Читаем Танец и Слово. История любви Айседоры Дункан и Сергея Есенина полностью

Надо его очаровать, вспомнить старые добрые времена… Он же свой им. Ну, почти… Только пить он не будет. Сейчас те самые «грозы и бури, житейская стынь». Накупили разной вкусной снеди и всего четыре полбутылки шампанского – в гости с пустыми руками нельзя. Жена Устинова, тётя Лиза, как шутливо звал её Сергей, встретила тепло, накрыла на стол. Пришли в гости художник-абстракционист Павел Мансуров, поэт Садофьев, старинный приятель Никитин и журналист Ушаков – он жил рядом, в «Англетере». Сергей не пил ничего. Жареного гуся ел мало и неохотно. Раза три читал «Чёрного человека» – так хотели хозяева и гости. Устинов слушал внимательно, ни один мускул не дрогнул на холодном лице. У Сергея же чтение переворачивало всю душу. После третьего раза сказал: «Баста. Давайте лучше я вам частушки спою!» Ему жадно хотелось услышать мнение о его новой поэме. Это был уже сокращённый вариант, но не до конца отточенный. Мансуров смотрел серьёзно и растерянно. Добрые полные губы были строго поджаты. Никитин глубоко вздохнул: «Твои стихи – песни обычно. И музыка в них песенная, русская. А это… Это реквием, да?» Сергей был очень бледен. «Я слышу Моцарта, – заключил тот. – Удивительно, именно Моцарта. Ты под него писал?»

Глубже ему никто в душу не заглядывал. Запел частушку: «Что-то солнышко не светит, над головушкой туман…» Никитин с большим участием и болью смотрел на него. Только ему чуть позже Сергей признался:

– Я устал, я очень устал, я конченый человек.

Друг не соглашался:

– Просто надо совсем бросить пить и отдохнуть!

– Милый мой, я душой устал, понимаешь, душой… У меня в душе пусто.

Ночевал здесь же, в «Англетере», у Устиновых. Долго лежал без сна, вспоминая всё, что было связано с этой гостиницей. Забылся сном, когда стал синеть поздний рассвет. И сразу проснулся. Решил идти к Клюеву, только дождаться Вову. Очень захотелось принять ванну. По счастью, в гостинице это было возможно. Цивилизация! Хотя куда там до Европ. Он плавал на боте «Париж», в этом государстве-корабле. Он видел то, что никто здесь не видел, – настоящий рай комфорта и роскоши. Пришёл дворник, сказал, что баня истоплена. Сергей взял полотенце и пошёл. Вернулся через минуту в страшном возбуждении: «Меня хотели взорвать!» Оказывается, воды в колонке не оказалось. Пытались ему объяснить, что взорваться она не могла, разве только расплавиться. Но он стоял на своём. Огня было много! Пусти воду – он обварился бы взорвавшимся паром! Когда колонка остыла, резервуар наполнили и затопили снова. После ванны кушали. Пришёл Эрлих. Отправились к Клюеву.

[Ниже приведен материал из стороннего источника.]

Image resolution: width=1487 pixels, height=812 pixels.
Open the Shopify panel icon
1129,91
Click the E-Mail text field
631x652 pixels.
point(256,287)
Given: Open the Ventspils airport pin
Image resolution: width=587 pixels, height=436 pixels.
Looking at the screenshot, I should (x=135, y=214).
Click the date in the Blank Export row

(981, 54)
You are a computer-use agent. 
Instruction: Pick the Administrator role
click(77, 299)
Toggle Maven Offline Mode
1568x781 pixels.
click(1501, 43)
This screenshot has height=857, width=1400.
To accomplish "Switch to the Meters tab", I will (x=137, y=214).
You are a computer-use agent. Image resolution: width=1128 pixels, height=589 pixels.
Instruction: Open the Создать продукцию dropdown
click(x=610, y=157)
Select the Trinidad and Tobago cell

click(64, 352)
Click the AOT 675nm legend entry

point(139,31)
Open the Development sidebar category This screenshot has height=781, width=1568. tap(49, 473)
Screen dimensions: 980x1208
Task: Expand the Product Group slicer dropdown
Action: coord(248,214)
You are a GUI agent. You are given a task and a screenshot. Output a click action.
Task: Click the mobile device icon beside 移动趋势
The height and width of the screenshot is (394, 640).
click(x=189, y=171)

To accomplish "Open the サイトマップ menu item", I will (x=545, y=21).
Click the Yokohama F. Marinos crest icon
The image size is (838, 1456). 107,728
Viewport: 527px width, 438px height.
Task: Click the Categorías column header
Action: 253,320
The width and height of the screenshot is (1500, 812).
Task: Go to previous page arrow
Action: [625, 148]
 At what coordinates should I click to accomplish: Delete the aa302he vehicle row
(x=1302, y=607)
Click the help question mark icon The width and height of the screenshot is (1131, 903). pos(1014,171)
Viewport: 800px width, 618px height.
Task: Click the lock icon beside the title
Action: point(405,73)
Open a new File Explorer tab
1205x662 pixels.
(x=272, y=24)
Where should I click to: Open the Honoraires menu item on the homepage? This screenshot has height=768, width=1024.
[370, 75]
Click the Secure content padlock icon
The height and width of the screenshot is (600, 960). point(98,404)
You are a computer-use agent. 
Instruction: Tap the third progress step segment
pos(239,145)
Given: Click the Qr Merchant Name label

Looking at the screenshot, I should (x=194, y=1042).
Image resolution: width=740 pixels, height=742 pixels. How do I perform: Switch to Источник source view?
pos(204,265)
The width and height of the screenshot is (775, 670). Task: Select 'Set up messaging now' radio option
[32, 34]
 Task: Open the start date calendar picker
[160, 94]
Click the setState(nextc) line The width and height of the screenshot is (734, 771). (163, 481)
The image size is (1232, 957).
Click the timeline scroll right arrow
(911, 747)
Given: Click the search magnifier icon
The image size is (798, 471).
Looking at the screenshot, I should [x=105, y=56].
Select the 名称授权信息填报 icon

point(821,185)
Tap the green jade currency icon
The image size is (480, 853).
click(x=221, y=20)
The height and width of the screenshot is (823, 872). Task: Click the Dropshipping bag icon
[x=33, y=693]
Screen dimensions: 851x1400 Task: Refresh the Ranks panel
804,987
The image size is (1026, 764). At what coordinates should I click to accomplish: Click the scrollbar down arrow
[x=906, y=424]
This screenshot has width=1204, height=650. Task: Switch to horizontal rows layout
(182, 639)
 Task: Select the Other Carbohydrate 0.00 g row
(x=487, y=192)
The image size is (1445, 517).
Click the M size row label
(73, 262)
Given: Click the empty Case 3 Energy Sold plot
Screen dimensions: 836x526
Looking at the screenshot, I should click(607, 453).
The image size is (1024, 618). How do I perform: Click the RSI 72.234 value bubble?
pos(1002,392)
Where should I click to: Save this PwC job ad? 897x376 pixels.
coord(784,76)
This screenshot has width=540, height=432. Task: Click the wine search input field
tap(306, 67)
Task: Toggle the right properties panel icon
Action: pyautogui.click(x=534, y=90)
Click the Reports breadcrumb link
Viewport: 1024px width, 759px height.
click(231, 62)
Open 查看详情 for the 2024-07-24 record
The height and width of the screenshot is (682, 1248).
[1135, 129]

Большая Морская была совсем рядом, только пересечь Николаевскую площадь. Исаакий высился туманной громадой. Сергей шёл по пустынной площади и думал, как же здесь всё, каждый камень, дышит Пушкиным. И не стыдно ему, Сергею, «котёнком», по словам Всеволода Шкловского, карабкаться на его постамент, ничуть не стыдно! Потому что у великих учителя – тоже великие…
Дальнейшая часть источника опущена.